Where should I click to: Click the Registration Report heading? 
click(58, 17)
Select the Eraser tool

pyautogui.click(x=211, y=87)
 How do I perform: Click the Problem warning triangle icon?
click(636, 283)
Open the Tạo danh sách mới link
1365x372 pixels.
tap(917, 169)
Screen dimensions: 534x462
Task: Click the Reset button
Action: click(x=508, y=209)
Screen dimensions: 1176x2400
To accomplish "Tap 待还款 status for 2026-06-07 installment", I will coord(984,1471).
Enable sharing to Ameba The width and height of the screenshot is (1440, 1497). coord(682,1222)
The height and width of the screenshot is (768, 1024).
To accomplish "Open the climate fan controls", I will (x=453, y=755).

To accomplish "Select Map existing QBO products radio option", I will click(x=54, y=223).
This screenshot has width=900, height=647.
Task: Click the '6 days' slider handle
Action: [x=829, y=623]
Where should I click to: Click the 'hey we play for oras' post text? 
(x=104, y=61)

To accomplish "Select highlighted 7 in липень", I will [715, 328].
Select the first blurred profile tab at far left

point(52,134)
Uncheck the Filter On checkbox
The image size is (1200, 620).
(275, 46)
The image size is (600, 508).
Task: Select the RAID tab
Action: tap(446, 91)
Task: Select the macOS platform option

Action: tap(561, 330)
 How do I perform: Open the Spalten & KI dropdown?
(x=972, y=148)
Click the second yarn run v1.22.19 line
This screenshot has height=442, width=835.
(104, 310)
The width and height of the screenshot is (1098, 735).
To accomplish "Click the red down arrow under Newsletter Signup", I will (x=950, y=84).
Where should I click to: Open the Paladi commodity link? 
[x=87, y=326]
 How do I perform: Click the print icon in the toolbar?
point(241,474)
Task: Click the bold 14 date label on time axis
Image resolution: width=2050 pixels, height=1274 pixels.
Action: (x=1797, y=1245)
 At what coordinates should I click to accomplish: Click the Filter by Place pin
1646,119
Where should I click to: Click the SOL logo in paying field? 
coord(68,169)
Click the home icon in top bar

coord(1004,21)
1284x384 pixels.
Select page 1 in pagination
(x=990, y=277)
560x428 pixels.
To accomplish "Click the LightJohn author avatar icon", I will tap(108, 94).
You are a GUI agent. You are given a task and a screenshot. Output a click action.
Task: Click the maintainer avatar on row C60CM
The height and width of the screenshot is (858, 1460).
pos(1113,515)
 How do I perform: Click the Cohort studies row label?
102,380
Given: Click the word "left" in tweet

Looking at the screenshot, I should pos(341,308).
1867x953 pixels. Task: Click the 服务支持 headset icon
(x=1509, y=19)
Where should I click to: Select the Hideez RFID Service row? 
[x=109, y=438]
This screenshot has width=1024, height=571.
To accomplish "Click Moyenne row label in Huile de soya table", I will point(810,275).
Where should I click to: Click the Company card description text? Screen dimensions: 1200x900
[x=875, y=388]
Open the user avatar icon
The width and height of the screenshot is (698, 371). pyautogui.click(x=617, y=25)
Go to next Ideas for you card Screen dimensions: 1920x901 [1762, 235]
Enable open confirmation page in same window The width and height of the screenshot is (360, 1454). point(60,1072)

···

- [Requirement]:
Set down all of the records shown above once more, exactly.

- [Response]:
Where should I click to: Click the Registration Report heading? 
click(58, 17)
Select the Eraser tool

pyautogui.click(x=211, y=87)
 How do I perform: Click the Problem warning triangle icon?
click(636, 283)
Open the Tạo danh sách mới link
1365x372 pixels.
tap(917, 169)
Screen dimensions: 534x462
Task: Click the Reset button
Action: click(x=508, y=209)
Screen dimensions: 1176x2400
To accomplish "Tap 待还款 status for 2026-06-07 installment", I will coord(984,1471).
Enable sharing to Ameba The width and height of the screenshot is (1440, 1497). coord(682,1222)
The height and width of the screenshot is (768, 1024).
To accomplish "Open the climate fan controls", I will (x=453, y=755).

To accomplish "Select Map existing QBO products radio option", I will click(x=54, y=223).
This screenshot has width=900, height=647.
Task: Click the '6 days' slider handle
Action: [x=829, y=623]
Where should I click to: Click the 'hey we play for oras' post text? 
(x=104, y=61)

To accomplish "Select highlighted 7 in липень", I will [715, 328].
Select the first blurred profile tab at far left

point(52,134)
Uncheck the Filter On checkbox
The image size is (1200, 620).
(275, 46)
The image size is (600, 508).
Task: Select the RAID tab
Action: tap(446, 91)
Task: Select the macOS platform option

Action: tap(561, 330)
 How do I perform: Open the Spalten & KI dropdown?
(x=972, y=148)
Click the second yarn run v1.22.19 line
This screenshot has height=442, width=835.
(104, 310)
The width and height of the screenshot is (1098, 735).
To accomplish "Click the red down arrow under Newsletter Signup", I will (x=950, y=84).
Where should I click to: Open the Paladi commodity link? 
[x=87, y=326]
 How do I perform: Click the print icon in the toolbar?
point(241,474)
Task: Click the bold 14 date label on time axis
Image resolution: width=2050 pixels, height=1274 pixels.
Action: (x=1797, y=1245)
 At what coordinates should I click to accomplish: Click the Filter by Place pin
1646,119
Where should I click to: Click the SOL logo in paying field? 
coord(68,169)
Click the home icon in top bar

coord(1004,21)
1284x384 pixels.
Select page 1 in pagination
(x=990, y=277)
560x428 pixels.
To accomplish "Click the LightJohn author avatar icon", I will tap(108, 94).
You are a GUI agent. You are given a task and a screenshot. Output a click action.
Task: Click the maintainer avatar on row C60CM
The height and width of the screenshot is (858, 1460).
pos(1113,515)
 How do I perform: Click the Cohort studies row label?
102,380
Given: Click the word "left" in tweet

Looking at the screenshot, I should pos(341,308).
1867x953 pixels. Task: Click the 服务支持 headset icon
(x=1509, y=19)
Where should I click to: Select the Hideez RFID Service row? 
[x=109, y=438]
This screenshot has width=1024, height=571.
To accomplish "Click Moyenne row label in Huile de soya table", I will point(810,275).
Where should I click to: Click the Company card description text? Screen dimensions: 1200x900
[x=875, y=388]
Open the user avatar icon
The width and height of the screenshot is (698, 371). pyautogui.click(x=617, y=25)
Go to next Ideas for you card Screen dimensions: 1920x901 [1762, 235]
Enable open confirmation page in same window The width and height of the screenshot is (360, 1454). point(60,1072)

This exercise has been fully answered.